SOCAR services are a perfect option for trips further than 30km as the e-hailing fares are getting higher and the waiting time is becoming longer, Foong said.
“One thing we are going to stick to is that helping our customers in terms of choices and affordability. Even for cars such as BMW, people who have never driven such a high-end car will have the opportunity to have it at an affordable rate,” he said.
Typically, SOCAR Malaysia charges start as low as RM8 and it can go up to RM50 per hour depending on the car model and location.
People get to rent a car up to 30 days and they can pay the charges using debit card, credit card or even by using the e-wallet option the company provides.
SOCAR Malaysia offers various types of service and some of their popular services are the airport and door-to-door services.
“For the airport service, people can drive the rented car and leave it at any valid parking lot in the airport, whereas for our door-to-door service, they can actually get the car delivered to their doorstep,” Foong explained.
“Our vision is still pretty much the same — we want to give Malaysians the convenience of using a vehicle and the flexibility of being able to pay for car only when they needed.

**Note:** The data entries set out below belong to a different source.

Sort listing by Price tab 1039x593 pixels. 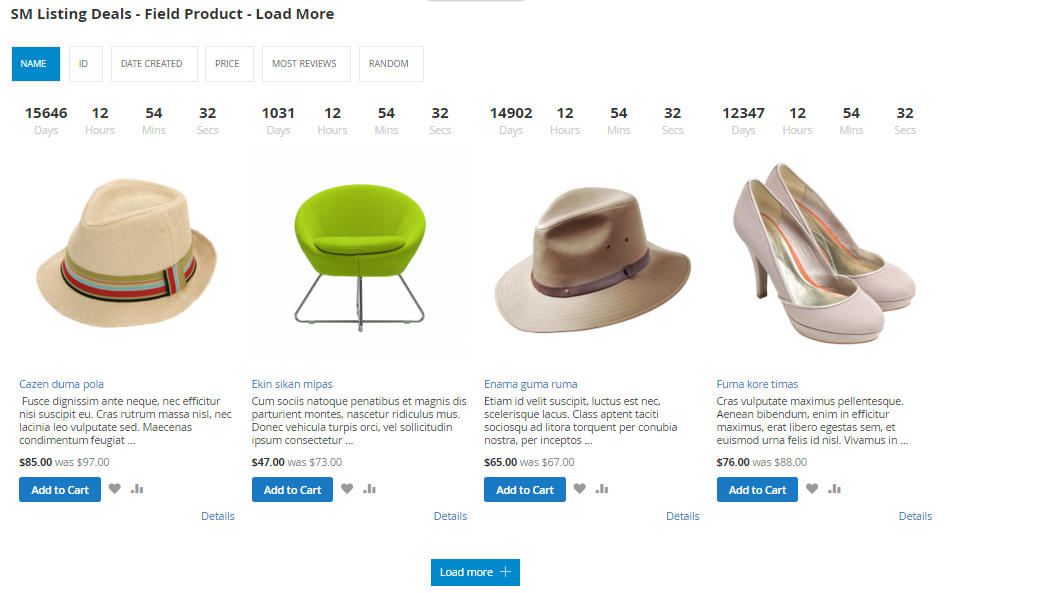[x=228, y=64]
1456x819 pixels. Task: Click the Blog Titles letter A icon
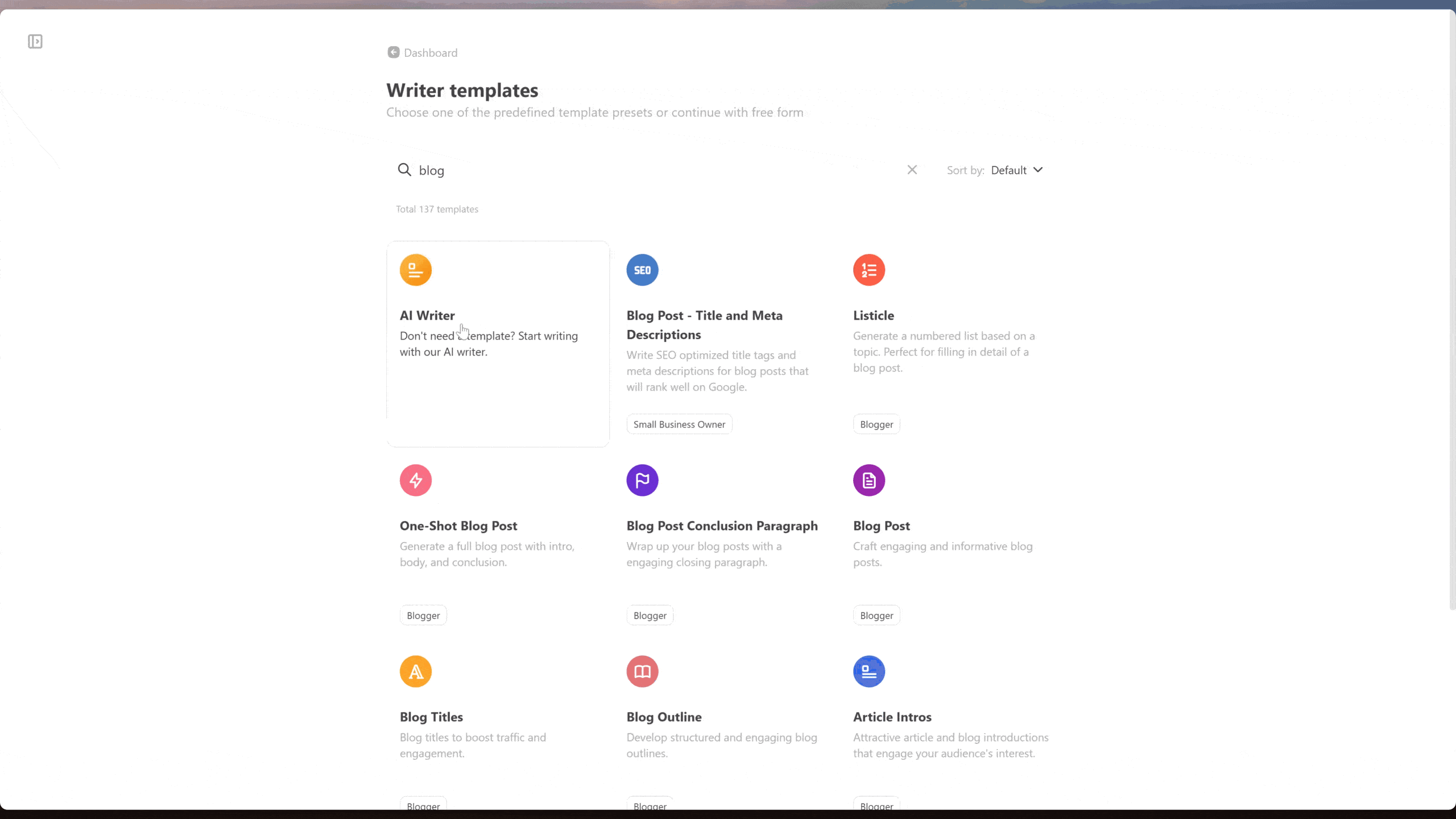pyautogui.click(x=415, y=672)
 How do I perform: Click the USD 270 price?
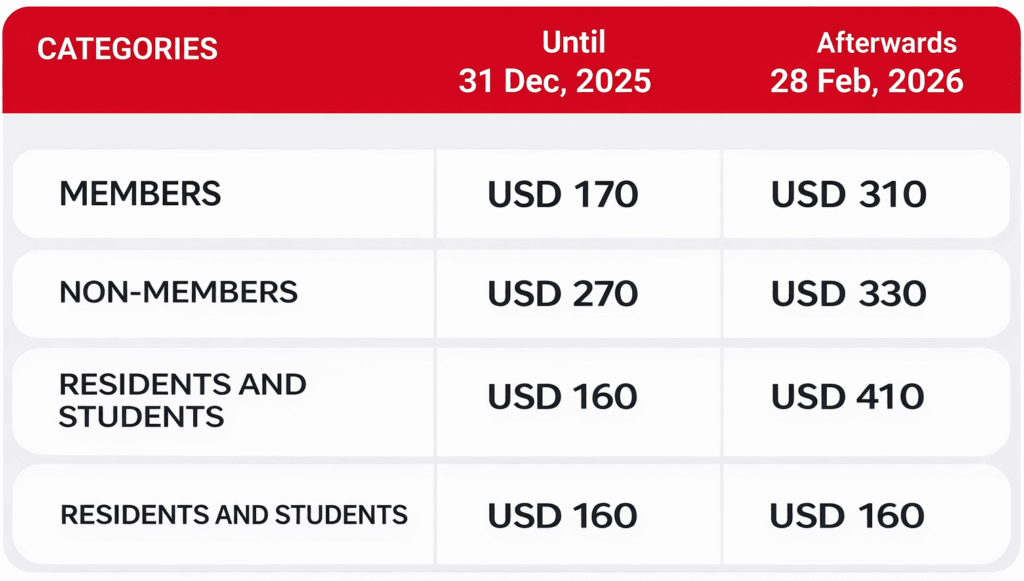[563, 294]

“Technology is helping us on a few fronts, that are reducing downtime, tracking the condition of vehicles and tracking the safety of the passengers, vehicles and also the location,” Foong added.
SOCAR originated in South Korea and the company has raised US$18 million (RM75.06 million) in a round of funding in 2015, which was one of the highest funding deals for a South Korean start-up to date.
SOCAR is now actively looking to expand the service to other regions such as Indonesia, Thailand and Singapore via Socar Malaysia, Foong said.